1. Pick one of the cities in Invisible Cities that you find the most outlandish, strange, or compelling.
2. Create a character that lives in one of these cities. Give that person a role in the community (i.e. a job, unemployment, a family, friends, etc.). Now write a brief sketch of no more than a page about a day in that character’s life. Make sure you take into account the unusual aspects of the city. Does the character visit the room of crystal globes in Fedora? What does the inhabitant of Baucis see looking at the ground? What are the goodbyes like when the people of Eutropia move to another identical city?
3. Now imagine that the fabulist foundation starts to erode. Write a narrative in which the city starts to become what we would think of as “normal” but which seems outlandish and strange to its inhabitants. Start small but by the end have the inhabitants’ whole reality challenged. Example: Maybe the inhabitants of Eutropia open the gates of their city with the intent of moving to the next one only to realize that there’s no other city nearby.
Because we ran out of time, the students will continue to work on 3 at the beginning of the next class. Once they are done writing, I’d like to add a fourth step to the exercise:
4. Reflect. What are the implications of the change for the character? Are interpersonal relationships changed? The character’s role? Is the character able to adapt to the changes? To what extend does that character cling to the old way of life? Is the change good or bad? In some small way, is the character a new character because of the new context? Does the old city live on in, still exist because of, the character’s memories and imagination?

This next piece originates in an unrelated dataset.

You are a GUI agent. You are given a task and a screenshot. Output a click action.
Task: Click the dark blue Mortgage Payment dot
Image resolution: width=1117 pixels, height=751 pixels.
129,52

I’m anxious to see what they come up with, especially because of the ouroboric discussion of invention and reality. I can’t help but think of Calvino himself writing that “a story is . . . an enchantment that acts on the passing of time, either contracting or dilating it.” With time, of course, comes change, and so at its root the exercise may be an exercise in time, an enchantment recharmed, an hourglass flipped on its head.